▶ **PROBLEM**
Starting at the line of the listing that has "Click the word 'Billing.' in the description" and stopping after the line that has "575x376 pixels.", copy those lines with "description" changed to "paragraph" and nothing else altered.

▶ **EXTRACTED INFORMATION**
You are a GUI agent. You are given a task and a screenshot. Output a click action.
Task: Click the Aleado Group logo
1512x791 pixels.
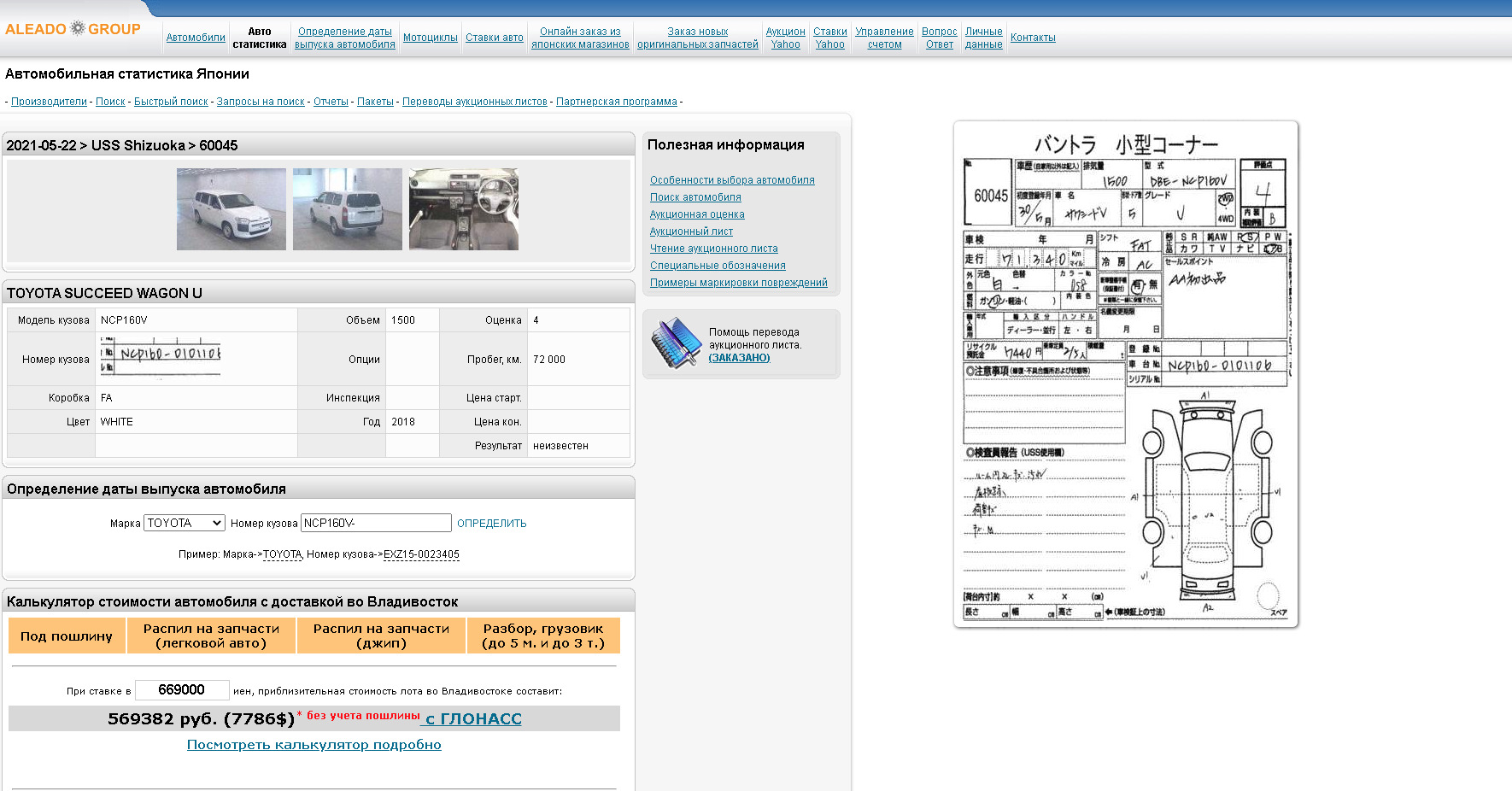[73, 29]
--
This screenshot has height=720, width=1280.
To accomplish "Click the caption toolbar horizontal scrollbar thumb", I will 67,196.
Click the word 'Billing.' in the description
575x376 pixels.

▶ **RESPONSE TO THE EXERCISE**
Click the word 'Billing.' in the paragraph
575x376 pixels.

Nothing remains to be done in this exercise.